- [READING PASSAGE]:

┌────────

- Directed by: Sergio Martino
- Starring: Edwige Fenech Pippo Franco
- Cinematography: Stelvio Massi
- Music by: Guido & Maurizio De Angelis
- Release date: 1973;
- Running time: 94 minutes
- Country: Italy
- Language: Italian

= Giovannona Long-Thigh =

1973 film by Sergio Martino

Giovannona Coscialunga disonorata con onore (literally "Joanna Longthigh, honorably dishonored", internationally released as Giovannona Long-Thigh) is a 1973 commedia sexy all'italiana directed by Sergio Martino. The film reteams the two main actors of the 1972 film Quel gran pezzo dell'Ubalda tutta nuda e tutta calda and, as with the previous film, it was very successful commercially. The original title reprises Lina Wertmüller's Mimì metallurgico ferito nell'onore.

└────────

- [WHAT IS ASKED]:
#1 Echo the Giovannona Long-Thigh article, starting at "1973 film by" and ending at "metallurgico ferito nell'onore.".
#2 Name every person mentioned in the Giovannona Long-Thigh article, listing each only once.

- [MATERIAL PROVIDED]:
┌────────

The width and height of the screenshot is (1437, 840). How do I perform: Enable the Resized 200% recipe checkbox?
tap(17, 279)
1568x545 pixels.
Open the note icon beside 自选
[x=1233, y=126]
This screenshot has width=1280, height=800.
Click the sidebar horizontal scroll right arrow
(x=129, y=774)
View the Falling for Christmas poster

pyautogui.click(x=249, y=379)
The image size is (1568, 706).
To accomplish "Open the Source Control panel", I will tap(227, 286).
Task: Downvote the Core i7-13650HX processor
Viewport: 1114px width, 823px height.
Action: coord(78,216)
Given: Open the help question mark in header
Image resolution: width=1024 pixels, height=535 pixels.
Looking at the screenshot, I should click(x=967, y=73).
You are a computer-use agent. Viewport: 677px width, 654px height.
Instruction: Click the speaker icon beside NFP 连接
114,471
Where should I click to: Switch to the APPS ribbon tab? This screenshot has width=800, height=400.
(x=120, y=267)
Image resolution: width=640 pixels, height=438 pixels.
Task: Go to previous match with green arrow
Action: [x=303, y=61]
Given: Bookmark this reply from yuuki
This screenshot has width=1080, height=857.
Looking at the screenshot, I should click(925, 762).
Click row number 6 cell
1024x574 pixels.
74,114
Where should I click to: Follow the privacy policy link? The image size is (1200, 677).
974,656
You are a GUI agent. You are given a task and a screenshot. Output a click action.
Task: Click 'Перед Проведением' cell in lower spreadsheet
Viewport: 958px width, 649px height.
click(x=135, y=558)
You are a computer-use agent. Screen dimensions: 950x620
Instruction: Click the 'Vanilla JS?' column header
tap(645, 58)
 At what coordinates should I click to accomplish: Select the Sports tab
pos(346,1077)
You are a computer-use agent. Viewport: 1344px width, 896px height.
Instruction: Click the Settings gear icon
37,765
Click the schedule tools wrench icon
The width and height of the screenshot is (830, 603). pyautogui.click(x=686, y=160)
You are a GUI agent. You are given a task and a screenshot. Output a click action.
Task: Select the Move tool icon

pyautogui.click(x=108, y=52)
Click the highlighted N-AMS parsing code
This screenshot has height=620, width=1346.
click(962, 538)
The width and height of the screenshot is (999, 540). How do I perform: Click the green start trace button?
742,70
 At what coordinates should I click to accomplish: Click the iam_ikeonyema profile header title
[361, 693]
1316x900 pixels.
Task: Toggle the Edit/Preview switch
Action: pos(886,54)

└────────

- [THE ANSWERS]:
#1
1973 film by Sergio Martino

Giovannona Coscialunga disonorata con onore (literally "Joanna Longthigh, honorably dishonored", internationally released as Giovannona Long-Thigh) is a 1973 commedia sexy all'italiana directed by Sergio Martino. The film reteams the two main actors of the 1972 film Quel gran pezzo dell'Ubalda tutta nuda e tutta calda and, as with the previous film, it was very successful commercially. The original title reprises Lina Wertmüller's Mimì metallurgico ferito nell'onore.

#2
- Sergio Martino
- Edwige Fenech
- Pippo Franco
- Stelvio Massi
- Guido De Angelis
- Maurizio De Angelis
- Lina Wertmüller